---------- DATASET CONTENT

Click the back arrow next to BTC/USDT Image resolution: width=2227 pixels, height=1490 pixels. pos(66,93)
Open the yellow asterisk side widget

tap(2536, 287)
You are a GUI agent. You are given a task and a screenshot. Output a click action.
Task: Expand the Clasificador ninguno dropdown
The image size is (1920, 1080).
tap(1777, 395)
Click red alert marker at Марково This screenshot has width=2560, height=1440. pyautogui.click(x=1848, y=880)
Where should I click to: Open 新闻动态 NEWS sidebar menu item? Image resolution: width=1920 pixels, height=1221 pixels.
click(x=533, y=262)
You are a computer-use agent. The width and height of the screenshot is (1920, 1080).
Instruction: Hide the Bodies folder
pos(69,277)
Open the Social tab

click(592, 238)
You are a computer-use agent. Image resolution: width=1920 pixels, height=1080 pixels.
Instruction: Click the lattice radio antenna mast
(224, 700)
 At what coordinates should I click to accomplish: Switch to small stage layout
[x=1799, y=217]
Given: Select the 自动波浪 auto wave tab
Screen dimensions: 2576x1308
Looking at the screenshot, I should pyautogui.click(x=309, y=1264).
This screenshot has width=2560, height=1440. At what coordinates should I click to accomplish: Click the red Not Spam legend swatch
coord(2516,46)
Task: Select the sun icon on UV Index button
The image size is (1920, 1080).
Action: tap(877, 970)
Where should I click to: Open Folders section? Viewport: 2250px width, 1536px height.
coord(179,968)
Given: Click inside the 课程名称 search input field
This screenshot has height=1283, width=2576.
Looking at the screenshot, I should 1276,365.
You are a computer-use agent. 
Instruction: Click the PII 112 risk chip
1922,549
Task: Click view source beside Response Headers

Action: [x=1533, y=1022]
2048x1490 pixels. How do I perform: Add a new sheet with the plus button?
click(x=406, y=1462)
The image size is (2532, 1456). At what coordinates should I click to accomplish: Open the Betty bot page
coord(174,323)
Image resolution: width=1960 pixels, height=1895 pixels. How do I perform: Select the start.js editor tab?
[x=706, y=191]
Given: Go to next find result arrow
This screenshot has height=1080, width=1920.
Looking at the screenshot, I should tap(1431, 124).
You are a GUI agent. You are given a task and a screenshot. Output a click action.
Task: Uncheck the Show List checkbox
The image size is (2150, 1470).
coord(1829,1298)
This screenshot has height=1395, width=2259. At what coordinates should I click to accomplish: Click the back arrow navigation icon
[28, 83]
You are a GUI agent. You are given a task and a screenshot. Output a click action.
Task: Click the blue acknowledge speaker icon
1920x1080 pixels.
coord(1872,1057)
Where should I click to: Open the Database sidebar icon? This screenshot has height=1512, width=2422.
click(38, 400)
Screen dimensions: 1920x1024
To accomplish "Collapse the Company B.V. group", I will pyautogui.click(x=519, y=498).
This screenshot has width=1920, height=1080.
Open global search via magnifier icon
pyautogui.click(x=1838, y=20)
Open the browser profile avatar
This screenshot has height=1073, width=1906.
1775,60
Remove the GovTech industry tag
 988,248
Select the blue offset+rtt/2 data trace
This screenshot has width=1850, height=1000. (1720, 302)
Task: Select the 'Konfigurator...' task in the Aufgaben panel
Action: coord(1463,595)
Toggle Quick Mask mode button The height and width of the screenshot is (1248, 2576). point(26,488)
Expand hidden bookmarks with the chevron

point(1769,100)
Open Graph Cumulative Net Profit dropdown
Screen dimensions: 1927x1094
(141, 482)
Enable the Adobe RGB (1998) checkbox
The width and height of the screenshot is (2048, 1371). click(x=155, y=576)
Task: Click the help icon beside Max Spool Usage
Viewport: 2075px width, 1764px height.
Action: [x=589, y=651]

--------------------

All entries are to be repeated exactly and completely.

Click the back arrow next to BTC/USDT Image resolution: width=2227 pixels, height=1490 pixels. pos(66,93)
Open the yellow asterisk side widget

tap(2536, 287)
You are a GUI agent. You are given a task and a screenshot. Output a click action.
Task: Expand the Clasificador ninguno dropdown
The image size is (1920, 1080).
tap(1777, 395)
Click red alert marker at Марково This screenshot has width=2560, height=1440. pyautogui.click(x=1848, y=880)
Where should I click to: Open 新闻动态 NEWS sidebar menu item? Image resolution: width=1920 pixels, height=1221 pixels.
click(x=533, y=262)
You are a computer-use agent. The width and height of the screenshot is (1920, 1080).
Instruction: Hide the Bodies folder
pos(69,277)
Open the Social tab

click(592, 238)
You are a computer-use agent. Image resolution: width=1920 pixels, height=1080 pixels.
Instruction: Click the lattice radio antenna mast
(224, 700)
 At what coordinates should I click to accomplish: Switch to small stage layout
[x=1799, y=217]
Given: Select the 自动波浪 auto wave tab
Screen dimensions: 2576x1308
Looking at the screenshot, I should pyautogui.click(x=309, y=1264).
This screenshot has width=2560, height=1440. At what coordinates should I click to accomplish: Click the red Not Spam legend swatch
coord(2516,46)
Task: Select the sun icon on UV Index button
The image size is (1920, 1080).
Action: tap(877, 970)
Where should I click to: Open Folders section? Viewport: 2250px width, 1536px height.
coord(179,968)
Given: Click inside the 课程名称 search input field
This screenshot has height=1283, width=2576.
Looking at the screenshot, I should 1276,365.
You are a computer-use agent. 
Instruction: Click the PII 112 risk chip
1922,549
Task: Click view source beside Response Headers

Action: [x=1533, y=1022]
2048x1490 pixels. How do I perform: Add a new sheet with the plus button?
click(x=406, y=1462)
The image size is (2532, 1456). At what coordinates should I click to accomplish: Open the Betty bot page
coord(174,323)
Image resolution: width=1960 pixels, height=1895 pixels. How do I perform: Select the start.js editor tab?
[x=706, y=191]
Given: Go to next find result arrow
This screenshot has height=1080, width=1920.
Looking at the screenshot, I should tap(1431, 124).
You are a GUI agent. You are given a task and a screenshot. Output a click action.
Task: Uncheck the Show List checkbox
The image size is (2150, 1470).
coord(1829,1298)
This screenshot has height=1395, width=2259. At what coordinates should I click to accomplish: Click the back arrow navigation icon
[28, 83]
You are a GUI agent. You are given a task and a screenshot. Output a click action.
Task: Click the blue acknowledge speaker icon
1920x1080 pixels.
coord(1872,1057)
Where should I click to: Open the Database sidebar icon? This screenshot has height=1512, width=2422.
click(38, 400)
Screen dimensions: 1920x1024
To accomplish "Collapse the Company B.V. group", I will pyautogui.click(x=519, y=498).
This screenshot has width=1920, height=1080.
Open global search via magnifier icon
pyautogui.click(x=1838, y=20)
Open the browser profile avatar
This screenshot has height=1073, width=1906.
1775,60
Remove the GovTech industry tag
 988,248
Select the blue offset+rtt/2 data trace
This screenshot has width=1850, height=1000. (1720, 302)
Task: Select the 'Konfigurator...' task in the Aufgaben panel
Action: coord(1463,595)
Toggle Quick Mask mode button The height and width of the screenshot is (1248, 2576). point(26,488)
Expand hidden bookmarks with the chevron

point(1769,100)
Open Graph Cumulative Net Profit dropdown
Screen dimensions: 1927x1094
(141, 482)
Enable the Adobe RGB (1998) checkbox
The width and height of the screenshot is (2048, 1371). click(x=155, y=576)
Task: Click the help icon beside Max Spool Usage
Viewport: 2075px width, 1764px height.
Action: [x=589, y=651]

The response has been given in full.